• _Work task_: Please transcribe the data exactly, with nothing left out.
● ● ●
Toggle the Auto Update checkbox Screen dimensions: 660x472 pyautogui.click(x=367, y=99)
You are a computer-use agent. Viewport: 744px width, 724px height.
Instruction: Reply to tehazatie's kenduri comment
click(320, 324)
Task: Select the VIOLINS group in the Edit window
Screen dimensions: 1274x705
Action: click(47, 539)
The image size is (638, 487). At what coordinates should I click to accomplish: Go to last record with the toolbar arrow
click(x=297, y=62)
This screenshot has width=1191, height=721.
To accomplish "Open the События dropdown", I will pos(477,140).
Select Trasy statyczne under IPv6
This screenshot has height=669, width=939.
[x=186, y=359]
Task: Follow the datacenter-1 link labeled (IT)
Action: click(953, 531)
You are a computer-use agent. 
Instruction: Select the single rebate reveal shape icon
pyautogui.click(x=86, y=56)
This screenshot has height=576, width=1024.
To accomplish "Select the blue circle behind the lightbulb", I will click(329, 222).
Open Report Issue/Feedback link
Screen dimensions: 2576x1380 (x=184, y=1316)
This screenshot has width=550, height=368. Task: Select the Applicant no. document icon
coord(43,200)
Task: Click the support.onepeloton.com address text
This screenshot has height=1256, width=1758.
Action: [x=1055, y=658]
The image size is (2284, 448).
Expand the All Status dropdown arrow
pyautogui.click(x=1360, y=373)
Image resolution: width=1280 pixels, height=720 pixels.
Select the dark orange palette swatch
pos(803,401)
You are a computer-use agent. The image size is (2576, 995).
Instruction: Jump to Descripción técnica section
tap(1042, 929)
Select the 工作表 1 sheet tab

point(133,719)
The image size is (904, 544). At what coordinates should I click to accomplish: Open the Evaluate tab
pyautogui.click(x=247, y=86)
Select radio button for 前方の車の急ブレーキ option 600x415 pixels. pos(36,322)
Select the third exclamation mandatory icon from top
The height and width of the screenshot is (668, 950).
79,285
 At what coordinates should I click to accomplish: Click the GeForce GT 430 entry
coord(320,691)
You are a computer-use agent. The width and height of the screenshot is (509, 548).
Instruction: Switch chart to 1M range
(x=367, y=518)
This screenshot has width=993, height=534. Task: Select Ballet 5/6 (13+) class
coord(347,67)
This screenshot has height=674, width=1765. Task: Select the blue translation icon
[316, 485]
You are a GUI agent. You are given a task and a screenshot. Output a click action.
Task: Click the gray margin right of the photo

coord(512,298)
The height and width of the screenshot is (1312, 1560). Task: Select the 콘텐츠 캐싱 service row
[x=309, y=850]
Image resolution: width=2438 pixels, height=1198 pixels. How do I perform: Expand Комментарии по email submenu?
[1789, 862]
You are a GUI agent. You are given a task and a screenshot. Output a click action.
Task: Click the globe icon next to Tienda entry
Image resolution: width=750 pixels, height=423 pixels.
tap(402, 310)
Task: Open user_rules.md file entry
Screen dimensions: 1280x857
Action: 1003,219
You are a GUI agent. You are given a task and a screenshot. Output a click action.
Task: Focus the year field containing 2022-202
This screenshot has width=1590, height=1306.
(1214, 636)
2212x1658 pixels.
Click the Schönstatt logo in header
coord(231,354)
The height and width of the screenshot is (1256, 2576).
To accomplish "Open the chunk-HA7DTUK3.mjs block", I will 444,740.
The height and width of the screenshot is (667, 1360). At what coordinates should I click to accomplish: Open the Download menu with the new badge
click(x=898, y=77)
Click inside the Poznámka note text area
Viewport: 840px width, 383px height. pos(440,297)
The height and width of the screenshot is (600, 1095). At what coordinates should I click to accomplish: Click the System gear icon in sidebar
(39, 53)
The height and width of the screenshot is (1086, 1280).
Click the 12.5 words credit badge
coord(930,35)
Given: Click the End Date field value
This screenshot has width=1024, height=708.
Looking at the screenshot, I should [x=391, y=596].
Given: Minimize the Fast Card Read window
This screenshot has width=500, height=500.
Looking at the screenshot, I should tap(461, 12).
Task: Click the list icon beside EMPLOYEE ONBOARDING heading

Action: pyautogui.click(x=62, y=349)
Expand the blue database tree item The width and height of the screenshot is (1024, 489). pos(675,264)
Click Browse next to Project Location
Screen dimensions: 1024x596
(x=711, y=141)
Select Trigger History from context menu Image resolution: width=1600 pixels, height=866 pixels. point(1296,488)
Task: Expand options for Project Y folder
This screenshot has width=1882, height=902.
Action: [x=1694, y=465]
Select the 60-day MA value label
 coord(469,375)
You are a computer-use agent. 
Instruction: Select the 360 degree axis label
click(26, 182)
● ● ●
• _Expected output_:
Toggle the Auto Update checkbox Screen dimensions: 660x472 pyautogui.click(x=367, y=99)
You are a computer-use agent. Viewport: 744px width, 724px height.
Instruction: Reply to tehazatie's kenduri comment
click(320, 324)
Task: Select the VIOLINS group in the Edit window
Screen dimensions: 1274x705
Action: click(47, 539)
The image size is (638, 487). At what coordinates should I click to accomplish: Go to last record with the toolbar arrow
click(x=297, y=62)
This screenshot has width=1191, height=721.
To accomplish "Open the События dropdown", I will pos(477,140).
Select Trasy statyczne under IPv6
This screenshot has height=669, width=939.
[x=186, y=359]
Task: Follow the datacenter-1 link labeled (IT)
Action: click(953, 531)
You are a computer-use agent. 
Instruction: Select the single rebate reveal shape icon
pyautogui.click(x=86, y=56)
This screenshot has height=576, width=1024.
To accomplish "Select the blue circle behind the lightbulb", I will click(329, 222).
Open Report Issue/Feedback link
Screen dimensions: 2576x1380 (x=184, y=1316)
This screenshot has width=550, height=368. Task: Select the Applicant no. document icon
coord(43,200)
Task: Click the support.onepeloton.com address text
This screenshot has height=1256, width=1758.
Action: [x=1055, y=658]
The image size is (2284, 448).
Expand the All Status dropdown arrow
pyautogui.click(x=1360, y=373)
Image resolution: width=1280 pixels, height=720 pixels.
Select the dark orange palette swatch
pos(803,401)
You are a computer-use agent. The image size is (2576, 995).
Instruction: Jump to Descripción técnica section
tap(1042, 929)
Select the 工作表 1 sheet tab

point(133,719)
The image size is (904, 544). At what coordinates should I click to accomplish: Open the Evaluate tab
pyautogui.click(x=247, y=86)
Select radio button for 前方の車の急ブレーキ option 600x415 pixels. pos(36,322)
Select the third exclamation mandatory icon from top
The height and width of the screenshot is (668, 950).
79,285
 At what coordinates should I click to accomplish: Click the GeForce GT 430 entry
coord(320,691)
You are a computer-use agent. The width and height of the screenshot is (509, 548).
Instruction: Switch chart to 1M range
(x=367, y=518)
This screenshot has width=993, height=534. Task: Select Ballet 5/6 (13+) class
coord(347,67)
This screenshot has height=674, width=1765. Task: Select the blue translation icon
[316, 485]
You are a GUI agent. You are given a task and a screenshot. Output a click action.
Task: Click the gray margin right of the photo

coord(512,298)
The height and width of the screenshot is (1312, 1560). Task: Select the 콘텐츠 캐싱 service row
[x=309, y=850]
Image resolution: width=2438 pixels, height=1198 pixels. How do I perform: Expand Комментарии по email submenu?
[1789, 862]
You are a GUI agent. You are given a task and a screenshot. Output a click action.
Task: Click the globe icon next to Tienda entry
Image resolution: width=750 pixels, height=423 pixels.
tap(402, 310)
Task: Open user_rules.md file entry
Screen dimensions: 1280x857
Action: 1003,219
You are a GUI agent. You are given a task and a screenshot. Output a click action.
Task: Focus the year field containing 2022-202
This screenshot has width=1590, height=1306.
(1214, 636)
2212x1658 pixels.
Click the Schönstatt logo in header
coord(231,354)
The height and width of the screenshot is (1256, 2576).
To accomplish "Open the chunk-HA7DTUK3.mjs block", I will 444,740.
The height and width of the screenshot is (667, 1360). At what coordinates should I click to accomplish: Open the Download menu with the new badge
click(x=898, y=77)
Click inside the Poznámka note text area
Viewport: 840px width, 383px height. pos(440,297)
The height and width of the screenshot is (600, 1095). At what coordinates should I click to accomplish: Click the System gear icon in sidebar
(39, 53)
The height and width of the screenshot is (1086, 1280).
Click the 12.5 words credit badge
coord(930,35)
Given: Click the End Date field value
This screenshot has width=1024, height=708.
Looking at the screenshot, I should [x=391, y=596].
Given: Minimize the Fast Card Read window
This screenshot has width=500, height=500.
Looking at the screenshot, I should tap(461, 12).
Task: Click the list icon beside EMPLOYEE ONBOARDING heading

Action: pyautogui.click(x=62, y=349)
Expand the blue database tree item The width and height of the screenshot is (1024, 489). pos(675,264)
Click Browse next to Project Location
Screen dimensions: 1024x596
(x=711, y=141)
Select Trigger History from context menu Image resolution: width=1600 pixels, height=866 pixels. point(1296,488)
Task: Expand options for Project Y folder
This screenshot has width=1882, height=902.
Action: [x=1694, y=465]
Select the 60-day MA value label
 coord(469,375)
You are a computer-use agent. 
Instruction: Select the 360 degree axis label
click(26, 182)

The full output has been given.